- _REQUEST_:
Please transcribe the lines below, from the line containing "click on File." through the line containing "Looking at the image, I should click on (16, 35).", with both of those lines included.

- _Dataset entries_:
:::::

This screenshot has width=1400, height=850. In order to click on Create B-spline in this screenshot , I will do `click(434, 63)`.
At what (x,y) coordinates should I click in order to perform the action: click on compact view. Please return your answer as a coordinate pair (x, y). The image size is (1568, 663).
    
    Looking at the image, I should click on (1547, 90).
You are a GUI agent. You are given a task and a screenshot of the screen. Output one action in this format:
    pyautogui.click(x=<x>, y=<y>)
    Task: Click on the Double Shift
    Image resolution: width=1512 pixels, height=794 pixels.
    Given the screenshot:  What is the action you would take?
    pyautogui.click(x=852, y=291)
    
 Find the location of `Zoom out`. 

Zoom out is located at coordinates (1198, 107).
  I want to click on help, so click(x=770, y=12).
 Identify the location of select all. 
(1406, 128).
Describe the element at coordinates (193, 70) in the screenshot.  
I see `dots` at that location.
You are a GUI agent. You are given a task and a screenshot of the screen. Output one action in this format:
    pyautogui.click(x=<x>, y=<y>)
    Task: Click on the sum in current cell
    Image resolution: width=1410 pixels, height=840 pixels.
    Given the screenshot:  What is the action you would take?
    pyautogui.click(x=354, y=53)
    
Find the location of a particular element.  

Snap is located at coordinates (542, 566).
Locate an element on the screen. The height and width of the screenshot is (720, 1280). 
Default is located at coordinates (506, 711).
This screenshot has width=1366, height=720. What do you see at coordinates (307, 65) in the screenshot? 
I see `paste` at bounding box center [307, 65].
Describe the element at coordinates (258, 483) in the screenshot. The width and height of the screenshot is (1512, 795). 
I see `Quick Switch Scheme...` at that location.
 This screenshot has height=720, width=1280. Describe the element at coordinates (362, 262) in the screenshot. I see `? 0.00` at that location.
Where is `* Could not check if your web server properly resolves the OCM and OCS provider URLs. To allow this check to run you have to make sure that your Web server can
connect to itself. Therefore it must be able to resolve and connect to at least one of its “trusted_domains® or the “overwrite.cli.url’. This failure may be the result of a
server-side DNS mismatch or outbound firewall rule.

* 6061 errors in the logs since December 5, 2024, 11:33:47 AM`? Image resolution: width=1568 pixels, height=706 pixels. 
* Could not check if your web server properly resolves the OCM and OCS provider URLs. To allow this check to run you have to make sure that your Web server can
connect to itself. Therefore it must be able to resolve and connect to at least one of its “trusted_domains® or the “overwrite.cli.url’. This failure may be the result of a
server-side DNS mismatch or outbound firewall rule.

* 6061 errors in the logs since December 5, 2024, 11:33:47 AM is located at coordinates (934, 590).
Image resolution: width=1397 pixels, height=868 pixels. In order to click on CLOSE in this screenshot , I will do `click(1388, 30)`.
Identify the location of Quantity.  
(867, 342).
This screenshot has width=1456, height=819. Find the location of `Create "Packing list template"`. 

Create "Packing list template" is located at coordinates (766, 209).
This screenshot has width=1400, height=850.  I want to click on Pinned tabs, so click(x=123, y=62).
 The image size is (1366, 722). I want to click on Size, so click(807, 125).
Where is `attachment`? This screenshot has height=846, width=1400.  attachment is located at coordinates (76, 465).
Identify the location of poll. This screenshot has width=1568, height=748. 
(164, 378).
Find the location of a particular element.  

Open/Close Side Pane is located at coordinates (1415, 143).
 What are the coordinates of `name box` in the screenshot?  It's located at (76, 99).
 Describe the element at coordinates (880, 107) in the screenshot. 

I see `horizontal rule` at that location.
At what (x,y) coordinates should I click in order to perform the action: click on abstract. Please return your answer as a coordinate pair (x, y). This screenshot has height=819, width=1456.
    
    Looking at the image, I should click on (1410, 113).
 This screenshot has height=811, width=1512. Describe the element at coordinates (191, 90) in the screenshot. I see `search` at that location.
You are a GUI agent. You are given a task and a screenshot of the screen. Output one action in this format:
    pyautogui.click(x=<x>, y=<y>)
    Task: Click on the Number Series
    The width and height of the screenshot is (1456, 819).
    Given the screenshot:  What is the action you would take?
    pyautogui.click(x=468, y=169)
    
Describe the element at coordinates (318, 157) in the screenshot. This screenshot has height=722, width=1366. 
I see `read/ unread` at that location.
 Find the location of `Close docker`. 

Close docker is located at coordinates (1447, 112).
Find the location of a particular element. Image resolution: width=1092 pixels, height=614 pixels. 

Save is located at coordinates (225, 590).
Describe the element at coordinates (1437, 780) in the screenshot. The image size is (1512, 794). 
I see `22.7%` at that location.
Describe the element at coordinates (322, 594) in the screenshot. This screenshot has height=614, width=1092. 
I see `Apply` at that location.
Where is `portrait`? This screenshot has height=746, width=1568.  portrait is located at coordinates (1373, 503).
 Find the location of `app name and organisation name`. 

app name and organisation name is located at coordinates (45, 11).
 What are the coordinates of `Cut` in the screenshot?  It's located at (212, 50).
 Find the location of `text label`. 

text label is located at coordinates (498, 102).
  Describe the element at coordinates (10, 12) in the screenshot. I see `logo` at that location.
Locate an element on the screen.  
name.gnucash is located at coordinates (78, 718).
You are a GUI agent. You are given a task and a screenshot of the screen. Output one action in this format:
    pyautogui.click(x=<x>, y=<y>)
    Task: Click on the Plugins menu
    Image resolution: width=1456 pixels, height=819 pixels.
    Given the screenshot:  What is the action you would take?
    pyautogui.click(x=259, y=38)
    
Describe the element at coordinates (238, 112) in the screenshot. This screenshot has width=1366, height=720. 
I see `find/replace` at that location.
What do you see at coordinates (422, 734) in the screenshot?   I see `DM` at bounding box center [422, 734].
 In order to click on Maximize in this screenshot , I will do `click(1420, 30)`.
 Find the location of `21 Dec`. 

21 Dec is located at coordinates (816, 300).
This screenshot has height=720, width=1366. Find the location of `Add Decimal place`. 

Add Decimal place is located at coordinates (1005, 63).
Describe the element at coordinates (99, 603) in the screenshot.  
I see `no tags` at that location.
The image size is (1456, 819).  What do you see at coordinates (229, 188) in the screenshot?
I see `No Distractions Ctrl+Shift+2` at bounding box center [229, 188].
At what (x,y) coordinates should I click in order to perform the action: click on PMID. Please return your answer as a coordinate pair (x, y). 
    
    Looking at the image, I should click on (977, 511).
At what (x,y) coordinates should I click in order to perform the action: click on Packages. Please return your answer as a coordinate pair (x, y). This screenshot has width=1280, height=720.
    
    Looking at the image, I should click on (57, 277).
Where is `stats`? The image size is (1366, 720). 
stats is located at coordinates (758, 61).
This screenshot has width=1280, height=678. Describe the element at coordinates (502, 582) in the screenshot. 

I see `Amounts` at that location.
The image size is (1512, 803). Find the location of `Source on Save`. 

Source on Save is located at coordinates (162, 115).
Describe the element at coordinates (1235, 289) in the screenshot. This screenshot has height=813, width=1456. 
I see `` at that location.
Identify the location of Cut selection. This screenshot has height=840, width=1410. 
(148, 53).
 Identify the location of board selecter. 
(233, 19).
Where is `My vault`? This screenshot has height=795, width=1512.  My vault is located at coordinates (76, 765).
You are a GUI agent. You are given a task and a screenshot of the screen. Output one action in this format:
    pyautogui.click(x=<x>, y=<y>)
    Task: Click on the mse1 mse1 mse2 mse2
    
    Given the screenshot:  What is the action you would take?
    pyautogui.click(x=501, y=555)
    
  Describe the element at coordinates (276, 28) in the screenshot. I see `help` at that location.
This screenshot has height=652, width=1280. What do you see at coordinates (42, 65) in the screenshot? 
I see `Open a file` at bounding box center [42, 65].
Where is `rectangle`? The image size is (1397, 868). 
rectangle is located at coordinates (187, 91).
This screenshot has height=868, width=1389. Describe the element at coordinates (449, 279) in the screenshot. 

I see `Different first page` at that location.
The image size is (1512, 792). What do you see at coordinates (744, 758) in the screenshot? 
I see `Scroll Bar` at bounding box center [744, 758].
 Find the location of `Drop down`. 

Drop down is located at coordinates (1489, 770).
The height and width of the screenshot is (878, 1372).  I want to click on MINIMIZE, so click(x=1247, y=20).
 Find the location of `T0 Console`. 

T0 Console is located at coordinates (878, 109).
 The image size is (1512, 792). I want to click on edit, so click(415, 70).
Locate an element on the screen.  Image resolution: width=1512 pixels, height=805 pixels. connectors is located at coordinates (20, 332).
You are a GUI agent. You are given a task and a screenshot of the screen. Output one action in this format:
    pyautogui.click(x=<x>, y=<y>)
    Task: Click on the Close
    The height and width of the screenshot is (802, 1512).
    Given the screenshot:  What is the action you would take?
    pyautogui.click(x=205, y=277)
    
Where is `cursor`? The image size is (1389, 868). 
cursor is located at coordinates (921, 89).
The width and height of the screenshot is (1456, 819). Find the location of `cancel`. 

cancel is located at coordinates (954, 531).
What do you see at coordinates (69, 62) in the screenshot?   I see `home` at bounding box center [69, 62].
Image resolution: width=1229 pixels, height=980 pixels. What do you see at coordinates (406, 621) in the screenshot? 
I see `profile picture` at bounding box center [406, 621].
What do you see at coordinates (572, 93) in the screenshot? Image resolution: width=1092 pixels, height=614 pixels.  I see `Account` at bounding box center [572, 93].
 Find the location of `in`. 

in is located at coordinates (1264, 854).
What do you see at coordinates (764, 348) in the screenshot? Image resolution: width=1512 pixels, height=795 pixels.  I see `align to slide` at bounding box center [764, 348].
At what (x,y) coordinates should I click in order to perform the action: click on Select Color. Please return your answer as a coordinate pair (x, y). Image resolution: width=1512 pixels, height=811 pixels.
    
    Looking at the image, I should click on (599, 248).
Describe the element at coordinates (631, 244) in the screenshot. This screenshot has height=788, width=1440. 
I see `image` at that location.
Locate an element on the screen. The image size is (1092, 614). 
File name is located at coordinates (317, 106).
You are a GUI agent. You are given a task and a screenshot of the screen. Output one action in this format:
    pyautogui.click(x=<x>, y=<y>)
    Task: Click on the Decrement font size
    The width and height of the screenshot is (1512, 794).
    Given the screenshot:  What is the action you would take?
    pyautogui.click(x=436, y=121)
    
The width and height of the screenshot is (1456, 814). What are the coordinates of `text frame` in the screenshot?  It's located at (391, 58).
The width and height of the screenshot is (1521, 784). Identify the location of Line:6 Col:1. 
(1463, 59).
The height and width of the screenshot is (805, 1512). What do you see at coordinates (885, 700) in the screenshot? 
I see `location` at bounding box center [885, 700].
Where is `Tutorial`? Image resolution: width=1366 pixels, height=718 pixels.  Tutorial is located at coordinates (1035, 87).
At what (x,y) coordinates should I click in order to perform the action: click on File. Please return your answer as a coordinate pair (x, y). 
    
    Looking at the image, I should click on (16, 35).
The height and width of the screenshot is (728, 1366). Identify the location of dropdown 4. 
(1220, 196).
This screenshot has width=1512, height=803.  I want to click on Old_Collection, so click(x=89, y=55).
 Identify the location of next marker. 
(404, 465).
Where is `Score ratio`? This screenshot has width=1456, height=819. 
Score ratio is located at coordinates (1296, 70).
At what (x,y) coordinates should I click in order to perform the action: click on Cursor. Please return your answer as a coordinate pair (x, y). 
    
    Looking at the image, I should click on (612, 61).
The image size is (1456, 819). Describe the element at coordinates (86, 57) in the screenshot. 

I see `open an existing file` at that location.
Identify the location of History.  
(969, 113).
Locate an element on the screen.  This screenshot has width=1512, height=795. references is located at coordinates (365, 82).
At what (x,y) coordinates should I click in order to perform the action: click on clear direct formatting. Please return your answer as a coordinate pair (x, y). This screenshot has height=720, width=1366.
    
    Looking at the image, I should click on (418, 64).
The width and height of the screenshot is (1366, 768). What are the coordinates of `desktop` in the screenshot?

:::::

- _FULL SOLUTION_:
At what (x,y) coordinates should I click in order to perform the action: click on File. Please return your answer as a coordinate pair (x, y). 
    
    Looking at the image, I should click on (16, 35).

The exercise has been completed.